Electron transfer to ferricytochrome c: reaction with hydrated electrons and conformational transitions involved

Abstract

The reaction of horse-heart cytochrome c with hydrated electrons has been studied by the pulseradiolysis technique. In neutral solution, the ferriheme group was reduced in a bimolecular reaction that takes place at a rate equal to that of the decay of the e(-) (aq), and approaches the diffusion-controlled limit. This reduction is assigned mainly to a direct reaction, proceeding via the exposed edge of the porphyrin projecting into the cytochrome c crevice. The reaction absorption spectrum observed 20 musec after an electron pulse was very similar, yet blue-shifted relative to, the difference spectrum between the reduced and oxidized forms of cytochrome c.
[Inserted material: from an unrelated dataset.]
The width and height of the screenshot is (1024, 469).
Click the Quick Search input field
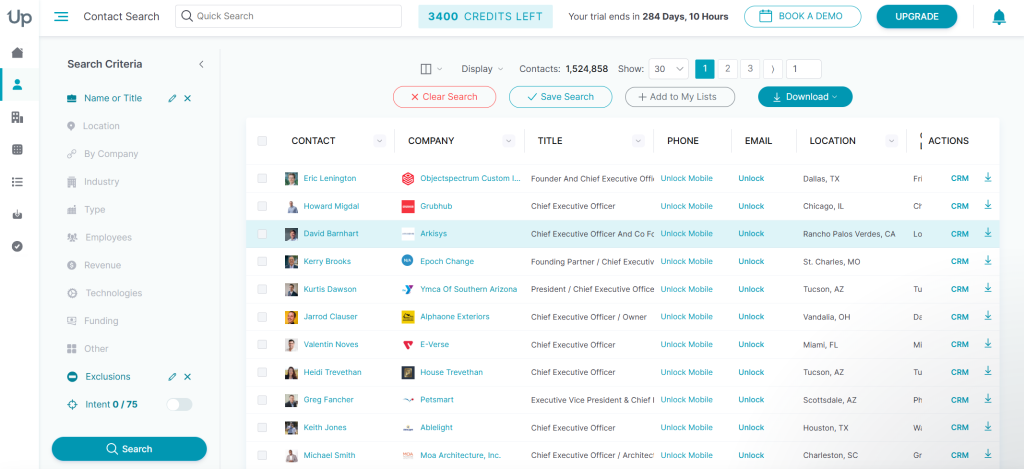click(290, 16)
However, this shift vanishes in a slow monomolecular reaction, which seems to reflect the conformational relaxation of the protein to the final equilibrium state of its reduced form. In alkaline solutions, the transition of cytochrome c molecules into an irreducible conformation causes a proportionate decrease in the amount of ferricytochrome c reduced in the direct reaction. The rate of conformational transition of the protein into the reactive form is now the limiting step for a substantial part of the reduction that takes place via this slow monomolecular reaction. Pseudomonas cytochrome c 551 which, in contrast to horse-heart cytochrome c, is a negatively charged protein at neutral pH reacts with e(-) (aq) at a rate lower than does the horse-heart protein. The reduction of the heme group follows that of the e(-) (aq) decay with a small, yet significant, delay.